ABC transporters 'are the largest family of membrane transporters'. ABC transporters are intergral proteins, using energy from the hydrolysis of ATP to pump molecules across the memebrane. These transporters are used to transport small molecules across the cell membrane. Each ABC traporter contains two ATP-binding domains called cassettes. As ATP binds to the casettes they under go dimerization. Each cassette protrudes into cytosol. There are two halves of each transporter, of which they can either be made of a single peptide or my one or more polypeptides, which form a similiar structure. When ATP isn't present the binding site is expressed on either the intracellular or extracellular space. As the ATP binds it causes a conformational change in the ABC transporter, which exposes the substate binding site on the opposite face. As a molecule of ATP is hydrolysed, this is followed by the dissociation of ADP. The ATP hydrolysis returns the transporter to its original form .
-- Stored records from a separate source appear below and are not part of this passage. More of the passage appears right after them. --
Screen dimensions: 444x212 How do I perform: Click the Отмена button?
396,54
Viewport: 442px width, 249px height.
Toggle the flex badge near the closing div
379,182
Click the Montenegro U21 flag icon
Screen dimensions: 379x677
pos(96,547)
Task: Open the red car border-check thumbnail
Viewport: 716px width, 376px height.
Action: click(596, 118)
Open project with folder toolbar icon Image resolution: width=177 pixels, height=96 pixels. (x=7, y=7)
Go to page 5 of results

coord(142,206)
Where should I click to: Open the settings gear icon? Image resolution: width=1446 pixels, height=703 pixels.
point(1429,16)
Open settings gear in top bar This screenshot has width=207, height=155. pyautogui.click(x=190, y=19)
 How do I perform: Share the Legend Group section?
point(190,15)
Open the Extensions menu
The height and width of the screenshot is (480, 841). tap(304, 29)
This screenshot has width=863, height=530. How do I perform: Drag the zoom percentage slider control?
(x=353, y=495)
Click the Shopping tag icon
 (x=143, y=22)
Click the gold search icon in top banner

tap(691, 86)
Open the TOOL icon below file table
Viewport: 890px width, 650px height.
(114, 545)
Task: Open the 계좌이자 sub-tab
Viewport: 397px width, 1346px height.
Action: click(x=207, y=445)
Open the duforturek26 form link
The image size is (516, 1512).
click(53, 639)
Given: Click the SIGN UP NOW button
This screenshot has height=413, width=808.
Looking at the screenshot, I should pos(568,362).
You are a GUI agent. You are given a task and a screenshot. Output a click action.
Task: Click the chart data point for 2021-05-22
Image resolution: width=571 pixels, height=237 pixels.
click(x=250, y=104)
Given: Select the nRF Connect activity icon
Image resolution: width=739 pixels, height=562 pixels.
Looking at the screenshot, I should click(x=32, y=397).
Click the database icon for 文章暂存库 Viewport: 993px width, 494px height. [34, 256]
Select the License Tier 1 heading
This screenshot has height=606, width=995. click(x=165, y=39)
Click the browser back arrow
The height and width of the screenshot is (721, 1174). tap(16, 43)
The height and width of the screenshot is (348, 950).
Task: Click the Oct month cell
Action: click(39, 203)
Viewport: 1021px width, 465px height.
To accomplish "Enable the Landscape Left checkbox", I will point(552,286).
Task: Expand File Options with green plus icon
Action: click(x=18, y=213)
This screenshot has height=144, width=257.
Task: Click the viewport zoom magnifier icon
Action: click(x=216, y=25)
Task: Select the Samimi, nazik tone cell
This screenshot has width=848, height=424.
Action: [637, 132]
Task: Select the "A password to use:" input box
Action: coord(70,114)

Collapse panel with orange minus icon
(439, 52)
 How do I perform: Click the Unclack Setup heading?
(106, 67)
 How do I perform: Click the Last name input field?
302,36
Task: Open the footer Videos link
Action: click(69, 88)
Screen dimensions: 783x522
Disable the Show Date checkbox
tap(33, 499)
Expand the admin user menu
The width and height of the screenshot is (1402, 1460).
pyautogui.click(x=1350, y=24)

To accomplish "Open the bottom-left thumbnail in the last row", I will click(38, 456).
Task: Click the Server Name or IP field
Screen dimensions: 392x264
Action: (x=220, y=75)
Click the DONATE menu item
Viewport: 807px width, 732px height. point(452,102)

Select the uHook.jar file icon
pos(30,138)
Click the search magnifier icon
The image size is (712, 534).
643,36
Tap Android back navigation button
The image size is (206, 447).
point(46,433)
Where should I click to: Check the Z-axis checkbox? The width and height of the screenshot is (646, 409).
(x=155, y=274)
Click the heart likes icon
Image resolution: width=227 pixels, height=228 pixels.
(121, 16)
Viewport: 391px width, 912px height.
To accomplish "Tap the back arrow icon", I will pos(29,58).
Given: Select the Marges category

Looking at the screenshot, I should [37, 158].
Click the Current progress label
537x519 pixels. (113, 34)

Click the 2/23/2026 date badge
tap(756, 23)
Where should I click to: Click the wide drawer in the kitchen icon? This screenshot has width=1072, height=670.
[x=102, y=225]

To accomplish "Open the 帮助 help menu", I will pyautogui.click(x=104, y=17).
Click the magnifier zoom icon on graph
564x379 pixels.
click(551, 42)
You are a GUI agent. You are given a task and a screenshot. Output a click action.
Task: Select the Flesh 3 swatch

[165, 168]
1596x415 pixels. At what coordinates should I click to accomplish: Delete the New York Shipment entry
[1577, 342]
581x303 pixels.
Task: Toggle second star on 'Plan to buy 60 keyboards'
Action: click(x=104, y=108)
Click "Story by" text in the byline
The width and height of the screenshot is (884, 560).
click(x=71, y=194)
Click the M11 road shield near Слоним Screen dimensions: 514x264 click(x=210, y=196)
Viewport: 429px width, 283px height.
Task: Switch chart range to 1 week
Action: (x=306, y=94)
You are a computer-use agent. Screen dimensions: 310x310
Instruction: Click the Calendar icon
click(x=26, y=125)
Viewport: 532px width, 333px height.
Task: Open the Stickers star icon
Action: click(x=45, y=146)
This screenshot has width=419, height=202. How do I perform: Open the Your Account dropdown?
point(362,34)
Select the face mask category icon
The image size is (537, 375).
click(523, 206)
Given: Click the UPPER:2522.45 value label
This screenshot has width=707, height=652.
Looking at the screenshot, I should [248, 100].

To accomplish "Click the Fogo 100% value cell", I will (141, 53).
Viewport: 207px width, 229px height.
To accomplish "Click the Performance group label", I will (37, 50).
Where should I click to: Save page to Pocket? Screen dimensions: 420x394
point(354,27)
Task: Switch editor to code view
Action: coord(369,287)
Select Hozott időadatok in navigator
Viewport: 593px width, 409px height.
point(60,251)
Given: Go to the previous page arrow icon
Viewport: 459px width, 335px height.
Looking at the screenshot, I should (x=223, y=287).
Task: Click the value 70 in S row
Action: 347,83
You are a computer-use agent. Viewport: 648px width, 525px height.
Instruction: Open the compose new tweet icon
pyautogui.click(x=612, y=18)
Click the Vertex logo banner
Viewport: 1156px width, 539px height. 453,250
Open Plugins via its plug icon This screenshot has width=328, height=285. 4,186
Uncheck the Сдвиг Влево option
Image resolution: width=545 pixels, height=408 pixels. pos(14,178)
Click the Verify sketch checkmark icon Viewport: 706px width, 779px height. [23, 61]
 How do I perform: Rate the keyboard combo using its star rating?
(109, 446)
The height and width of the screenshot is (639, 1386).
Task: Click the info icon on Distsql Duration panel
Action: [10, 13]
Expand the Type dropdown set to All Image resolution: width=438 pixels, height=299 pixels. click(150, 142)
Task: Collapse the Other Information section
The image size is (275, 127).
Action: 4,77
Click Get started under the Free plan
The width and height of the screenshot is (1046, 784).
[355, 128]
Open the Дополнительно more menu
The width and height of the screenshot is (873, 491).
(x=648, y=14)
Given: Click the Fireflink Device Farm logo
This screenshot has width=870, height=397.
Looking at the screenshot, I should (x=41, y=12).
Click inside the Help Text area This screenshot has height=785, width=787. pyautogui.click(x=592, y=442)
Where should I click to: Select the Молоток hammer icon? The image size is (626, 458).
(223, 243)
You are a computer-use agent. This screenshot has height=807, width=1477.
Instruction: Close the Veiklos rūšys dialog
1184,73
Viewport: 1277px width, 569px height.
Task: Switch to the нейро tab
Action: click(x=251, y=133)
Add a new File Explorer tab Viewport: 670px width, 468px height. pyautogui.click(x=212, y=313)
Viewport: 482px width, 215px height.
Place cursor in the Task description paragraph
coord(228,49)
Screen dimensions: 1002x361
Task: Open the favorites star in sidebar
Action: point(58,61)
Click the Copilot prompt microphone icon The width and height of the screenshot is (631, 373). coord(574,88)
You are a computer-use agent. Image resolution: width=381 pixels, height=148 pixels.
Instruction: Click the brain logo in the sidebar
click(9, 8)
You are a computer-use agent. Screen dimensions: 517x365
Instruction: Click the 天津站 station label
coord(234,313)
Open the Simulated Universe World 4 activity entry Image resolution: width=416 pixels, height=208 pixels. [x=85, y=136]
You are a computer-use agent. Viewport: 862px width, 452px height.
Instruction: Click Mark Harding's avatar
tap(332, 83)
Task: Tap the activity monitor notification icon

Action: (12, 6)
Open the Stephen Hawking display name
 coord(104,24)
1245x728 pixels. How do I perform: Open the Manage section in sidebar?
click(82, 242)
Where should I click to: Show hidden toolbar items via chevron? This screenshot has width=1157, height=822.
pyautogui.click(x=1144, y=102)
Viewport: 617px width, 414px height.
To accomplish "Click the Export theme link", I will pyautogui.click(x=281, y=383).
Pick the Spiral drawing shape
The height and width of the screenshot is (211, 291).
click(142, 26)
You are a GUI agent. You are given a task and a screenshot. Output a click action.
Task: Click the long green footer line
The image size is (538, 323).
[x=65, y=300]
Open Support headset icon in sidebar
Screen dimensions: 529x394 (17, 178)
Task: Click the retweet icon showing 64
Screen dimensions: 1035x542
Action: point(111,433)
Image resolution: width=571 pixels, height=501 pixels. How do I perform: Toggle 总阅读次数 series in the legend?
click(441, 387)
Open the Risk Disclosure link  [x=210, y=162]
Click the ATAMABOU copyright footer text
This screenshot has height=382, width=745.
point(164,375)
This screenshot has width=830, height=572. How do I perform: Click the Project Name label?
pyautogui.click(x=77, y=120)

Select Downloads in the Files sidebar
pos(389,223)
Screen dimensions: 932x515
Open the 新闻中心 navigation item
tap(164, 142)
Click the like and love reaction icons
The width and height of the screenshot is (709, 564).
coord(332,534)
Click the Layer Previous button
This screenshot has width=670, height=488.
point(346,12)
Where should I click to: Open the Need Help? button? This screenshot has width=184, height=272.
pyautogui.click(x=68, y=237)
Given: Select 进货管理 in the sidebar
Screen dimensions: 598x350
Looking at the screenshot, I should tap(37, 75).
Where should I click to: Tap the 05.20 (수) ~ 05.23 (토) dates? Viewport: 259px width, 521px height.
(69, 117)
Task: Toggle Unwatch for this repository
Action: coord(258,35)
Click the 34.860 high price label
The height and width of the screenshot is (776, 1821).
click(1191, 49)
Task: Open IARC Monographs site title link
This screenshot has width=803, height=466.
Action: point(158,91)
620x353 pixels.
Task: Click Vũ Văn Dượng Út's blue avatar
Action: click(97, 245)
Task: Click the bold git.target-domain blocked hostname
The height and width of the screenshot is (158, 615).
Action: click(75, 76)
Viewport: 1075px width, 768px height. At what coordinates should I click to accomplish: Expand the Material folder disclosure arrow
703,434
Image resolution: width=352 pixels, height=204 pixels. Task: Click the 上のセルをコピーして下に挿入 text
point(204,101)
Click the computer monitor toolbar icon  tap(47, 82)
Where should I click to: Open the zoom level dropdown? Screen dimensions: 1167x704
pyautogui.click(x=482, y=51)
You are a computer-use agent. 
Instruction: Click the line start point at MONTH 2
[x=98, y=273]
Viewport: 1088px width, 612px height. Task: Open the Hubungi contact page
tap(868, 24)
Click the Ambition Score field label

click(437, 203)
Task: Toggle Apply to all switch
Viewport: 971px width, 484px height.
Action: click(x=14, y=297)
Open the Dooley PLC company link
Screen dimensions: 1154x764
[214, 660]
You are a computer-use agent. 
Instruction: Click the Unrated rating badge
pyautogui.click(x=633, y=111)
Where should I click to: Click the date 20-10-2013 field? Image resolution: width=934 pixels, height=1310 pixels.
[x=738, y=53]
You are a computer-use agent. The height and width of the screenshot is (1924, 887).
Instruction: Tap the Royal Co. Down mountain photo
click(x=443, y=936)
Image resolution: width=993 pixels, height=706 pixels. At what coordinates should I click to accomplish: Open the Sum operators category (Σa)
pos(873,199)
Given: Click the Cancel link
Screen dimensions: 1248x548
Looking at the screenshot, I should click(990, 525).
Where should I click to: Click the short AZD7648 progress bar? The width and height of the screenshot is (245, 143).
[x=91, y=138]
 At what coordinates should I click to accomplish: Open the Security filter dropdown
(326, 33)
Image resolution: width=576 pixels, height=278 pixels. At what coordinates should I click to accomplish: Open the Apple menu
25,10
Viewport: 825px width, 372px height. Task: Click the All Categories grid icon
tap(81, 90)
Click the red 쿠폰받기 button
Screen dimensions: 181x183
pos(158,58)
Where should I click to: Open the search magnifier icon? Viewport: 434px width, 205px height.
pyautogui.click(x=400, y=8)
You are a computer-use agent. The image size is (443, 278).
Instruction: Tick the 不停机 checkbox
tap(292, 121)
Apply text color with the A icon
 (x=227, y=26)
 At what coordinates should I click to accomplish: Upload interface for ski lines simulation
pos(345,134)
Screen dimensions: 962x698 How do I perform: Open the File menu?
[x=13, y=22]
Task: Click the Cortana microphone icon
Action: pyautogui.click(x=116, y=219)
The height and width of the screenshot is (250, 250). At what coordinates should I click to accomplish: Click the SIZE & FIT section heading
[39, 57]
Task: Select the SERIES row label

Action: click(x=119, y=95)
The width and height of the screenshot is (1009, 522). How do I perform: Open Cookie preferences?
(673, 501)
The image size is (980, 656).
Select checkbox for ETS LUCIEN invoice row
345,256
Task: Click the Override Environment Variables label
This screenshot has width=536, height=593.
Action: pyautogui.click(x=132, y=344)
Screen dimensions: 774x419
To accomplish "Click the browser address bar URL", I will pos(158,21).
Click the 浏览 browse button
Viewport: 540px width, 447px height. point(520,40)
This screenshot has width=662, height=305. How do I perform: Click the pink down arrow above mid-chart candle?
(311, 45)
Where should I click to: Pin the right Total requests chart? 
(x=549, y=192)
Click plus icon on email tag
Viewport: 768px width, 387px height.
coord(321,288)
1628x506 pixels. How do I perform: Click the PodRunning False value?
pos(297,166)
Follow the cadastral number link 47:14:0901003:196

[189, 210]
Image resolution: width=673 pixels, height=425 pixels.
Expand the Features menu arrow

- ↑ P. M. Jones A. M. George . (2004). The ABC transporter structure and mechanism: perspectives on recent research. Cellular and Molecular Life Sciences CMLS . Volume 61, p682-699.
- ↑ B Alberts, A Johnson, J Lewis, Martin Raff, K Raff, K Roberts, P Walter, J Wilson, T Hunt (2008). Molecular Biology of The Cell 5th Edition. New York: Garland Science. p660-p665.